Having a close friend at work can make you happier, more productive, and less likely to quit. But office friendships can have downsides, too. What should you do if you’ve gotten too emotionally involved? How do you make sure that your relationship doesn’t impinge on your ability to get your job done? What sort of psychological boundaries should you put up? And how do you establish them in a way that doesn’t hurt your colleague’s feelings?

What the Experts Say
Empathy is an important component of emotional intelligence and, thus, an asset in the workplace; it helps you connect with others in a meaningful way. But you don’t want to “let your emotions take over” and become so involved in a work friendship that it depletes your energy and productivity, says Susan David, author of Emotional Agility. Annie McKee, a senior fellow at the University of Pennsylvania Graduate School of Education and the author of How to Be Happy at Work agrees. “It feels good to be needed but it can become a burden,” she says. “It goes way beyond empathy if you’re spending too much time helping someone figure out their problems or you get upset, worried, or maybe even scared about getting it right.” If you feel like you and your coworker have gotten in too deep, here’s what to do.

Watch for the signs
When you’re neglecting your work to tend to an office friend, it’s a sign that something needs to change. Other red flags include feeling like “you’re on an emotional roller coaster” or like “you’re more attached to the other person and their experiences than your own,” McKee says. To assess whether your relationship is a healthy one, ask yourself a few questions: Is the relationship bringing me closer to the growth I want in my career? Are we both putting in the same amount of effort? Do I feel comfortable expressing thoughts and feelings that differ from my friend’s? Can I see multiple sides to the problem the person is experiencing or just their own perspective? Unfortunately, says David, “there’s no clear line in the sand of what’s OK and what’s not.” But if you answer “no” to any of these questions, consider making changes.

Don’t blame the other person
If you conclude that the friendship isn’t serving you, it’s normal to get angry or annoyed. “There’s an instinct to blame the other person and think, ‘You drove me to this.’ But that’s a disempowering position to take,” says David. Instead, think about your own role in creating the unhealthy dynamic. McKee suggests reflecting on what initially drew you to the person. Was it their personality? A work challenge you faced together? A hobby you share? This will give you useful information to disentangle your current relationship and will help you avoid similar situations in the future.

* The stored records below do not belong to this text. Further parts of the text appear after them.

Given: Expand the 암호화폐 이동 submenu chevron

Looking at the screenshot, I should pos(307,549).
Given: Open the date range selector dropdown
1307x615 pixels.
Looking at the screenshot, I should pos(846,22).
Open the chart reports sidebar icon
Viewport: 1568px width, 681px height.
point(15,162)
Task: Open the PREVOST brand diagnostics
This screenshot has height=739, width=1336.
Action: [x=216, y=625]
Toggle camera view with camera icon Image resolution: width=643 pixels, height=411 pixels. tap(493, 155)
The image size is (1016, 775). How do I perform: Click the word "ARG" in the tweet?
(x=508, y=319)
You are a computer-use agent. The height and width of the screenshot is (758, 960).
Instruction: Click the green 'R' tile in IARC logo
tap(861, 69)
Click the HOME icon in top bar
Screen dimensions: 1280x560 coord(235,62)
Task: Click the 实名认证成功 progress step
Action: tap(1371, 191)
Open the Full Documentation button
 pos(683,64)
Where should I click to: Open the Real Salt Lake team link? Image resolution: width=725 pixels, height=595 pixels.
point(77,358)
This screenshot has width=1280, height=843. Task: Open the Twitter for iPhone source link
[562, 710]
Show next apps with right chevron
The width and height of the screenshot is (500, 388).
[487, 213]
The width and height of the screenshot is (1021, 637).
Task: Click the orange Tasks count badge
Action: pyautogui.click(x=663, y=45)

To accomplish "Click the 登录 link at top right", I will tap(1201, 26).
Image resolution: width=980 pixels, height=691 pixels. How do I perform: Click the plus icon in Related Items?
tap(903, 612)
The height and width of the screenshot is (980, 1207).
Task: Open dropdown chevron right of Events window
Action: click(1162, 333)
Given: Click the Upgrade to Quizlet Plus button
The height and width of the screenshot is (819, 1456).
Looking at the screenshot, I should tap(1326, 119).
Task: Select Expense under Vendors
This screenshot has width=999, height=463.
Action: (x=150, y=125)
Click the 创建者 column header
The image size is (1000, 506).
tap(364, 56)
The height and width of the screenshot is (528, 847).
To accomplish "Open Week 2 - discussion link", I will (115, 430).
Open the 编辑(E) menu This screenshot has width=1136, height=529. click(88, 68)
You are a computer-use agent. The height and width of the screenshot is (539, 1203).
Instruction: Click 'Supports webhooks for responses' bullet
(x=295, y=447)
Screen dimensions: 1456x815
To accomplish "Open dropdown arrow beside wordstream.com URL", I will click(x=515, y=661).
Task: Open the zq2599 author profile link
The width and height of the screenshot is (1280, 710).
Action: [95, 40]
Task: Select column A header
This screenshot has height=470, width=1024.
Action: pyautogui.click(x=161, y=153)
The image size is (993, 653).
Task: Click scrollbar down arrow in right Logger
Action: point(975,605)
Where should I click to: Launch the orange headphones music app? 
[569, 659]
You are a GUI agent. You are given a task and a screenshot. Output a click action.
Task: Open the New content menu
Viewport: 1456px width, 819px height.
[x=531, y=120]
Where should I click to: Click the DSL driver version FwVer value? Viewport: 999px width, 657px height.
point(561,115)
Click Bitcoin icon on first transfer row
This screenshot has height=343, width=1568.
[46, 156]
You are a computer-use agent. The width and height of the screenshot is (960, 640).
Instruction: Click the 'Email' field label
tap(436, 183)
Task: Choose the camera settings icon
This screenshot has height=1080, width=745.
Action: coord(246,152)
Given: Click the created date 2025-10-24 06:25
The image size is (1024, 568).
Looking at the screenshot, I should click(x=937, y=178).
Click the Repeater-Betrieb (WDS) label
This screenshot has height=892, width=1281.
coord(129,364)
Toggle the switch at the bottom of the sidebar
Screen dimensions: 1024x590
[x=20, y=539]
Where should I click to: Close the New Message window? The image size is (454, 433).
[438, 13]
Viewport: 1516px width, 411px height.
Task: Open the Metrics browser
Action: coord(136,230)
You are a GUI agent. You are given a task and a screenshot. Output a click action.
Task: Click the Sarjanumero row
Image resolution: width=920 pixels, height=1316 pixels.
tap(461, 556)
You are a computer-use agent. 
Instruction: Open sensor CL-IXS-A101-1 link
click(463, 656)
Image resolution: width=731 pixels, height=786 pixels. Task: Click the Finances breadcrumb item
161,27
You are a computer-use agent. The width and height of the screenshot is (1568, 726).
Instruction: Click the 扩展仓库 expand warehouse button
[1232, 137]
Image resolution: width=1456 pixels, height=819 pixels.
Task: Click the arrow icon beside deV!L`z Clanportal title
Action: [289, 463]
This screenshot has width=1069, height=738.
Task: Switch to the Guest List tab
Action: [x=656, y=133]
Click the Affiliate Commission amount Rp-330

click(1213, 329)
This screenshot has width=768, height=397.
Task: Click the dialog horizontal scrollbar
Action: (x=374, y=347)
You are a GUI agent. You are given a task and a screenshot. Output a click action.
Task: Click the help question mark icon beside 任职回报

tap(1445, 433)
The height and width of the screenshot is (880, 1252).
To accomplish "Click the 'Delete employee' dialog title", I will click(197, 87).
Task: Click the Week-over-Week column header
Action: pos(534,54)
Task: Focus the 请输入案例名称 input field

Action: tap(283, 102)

Don’t cut them off entirely
In most cases, there’s no need to abruptly end the relationship. You don’t want to go “from being their best friend to refusing to having lunch with them because you’re at the end of your rope,” David says. “You might be shutting down an important connection.” McKee agrees: “People think to change an unhealthy dynamic, you need to break it. But you don’t have to. Slight shifts can actually move the relationship in the right direction without making anyone feel bad.”

Change the tone of the conversation
It’s tough to tell a friend that you want to spend less time with them. “Sometimes the relationship is healthy enough for you to be that direct, but it’s rare,” says McKee. “If they’re self-aware and capable of having a deeply reflective conversation, you can dip your toe in the water and attempt to have the conversation.” But, in most scenarios, your strategy should be to “gradually shift” the way you speak with your friend. For example, “try to pick communication channels that are leaner,” McKee says. “If you’re spending a lot of time together in person, replace those interactions with phone calls. If you’re spending more time on video or phone, replace that with a couple of emails.” You want to create some physical distance and “tone down the intensity” of your interactions,” says David. Whenever possible, “reemphasize your professional relationship” and talk about the importance of work.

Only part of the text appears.